Wednesday, March 11, 2009

Jealous Metal

Indonesians used to say that all things have spirit. Their polytheistic world view meant honoring the spirits of man made objects to: the bridges, the buildings, and cars. Cars are made of metals, all comes from the earth, and the earth is a living entity.

It is true.

Our black ford escort is in love with my husband. She gets jealous. We used to joke about how she would always break down if my husband spent too much time with another vehicle. It was the 1969 old ford truck she was most jealous of. When my husband finally sold the truck, she began humming again like a nascar racer.

My husband has three vehicles now, a GMC truck, the ford escort, and a quad.

Yeah, it's sickeningly cute of us, but we named the vehicles: Shelia the truck, Jecolia the escort and Barry the quad. Barry was christened by my husband's eldest son.
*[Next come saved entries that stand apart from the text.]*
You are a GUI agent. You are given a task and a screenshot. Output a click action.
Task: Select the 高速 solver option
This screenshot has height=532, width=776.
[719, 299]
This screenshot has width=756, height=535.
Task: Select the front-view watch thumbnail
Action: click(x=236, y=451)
My husband is careful to tend to each vehicle, devoting time to each of them equally.
Jecolia is jealous metal. She will break down if he spends too much time on the others, he even had to get rid of the riding mower because she got so upset in the summer, spewing oil over the driveway like a vehicle spurned. It was a case of engine gone mad!!!

Last weekend he screwed up. He gave Sheila a tune up, then took Barry for a spin. He towed the boat on the back of Barry to take to the garage for it's annual clean up.

Jecolia threw a hissy and now she's refusing to budge. It's her wiring apparently. But my husband and I know better.

She watched through her widened headlights as the object of her desire, my husband, lovingly wiped Sheila's hood, as he took Barry through the green tinged post winter grass around the garden, as he pushed all vehicles aside to give his boat the well needed shelter from the elements in the comparative comfort of the garage.

I'm thinking Barry might not be Barry. Barry may well be Barry-lina. Perhaps my husband's son wasn't able to correctly identify quad gender? (I think you have to peak under the bumper.)

I am thinking Barry's a bitch! Who knows what whisperings occur late at night between vehicles? I feel sure that Barry-lina's at the bottom of all the troubles. I feel sure she's taunted Jecolia, "he prefers my plush vinyl quad seat to your scratchy covered buckets anyday."

And so Jecolia sits in the driveway, her spark gone, and tail lights drooping.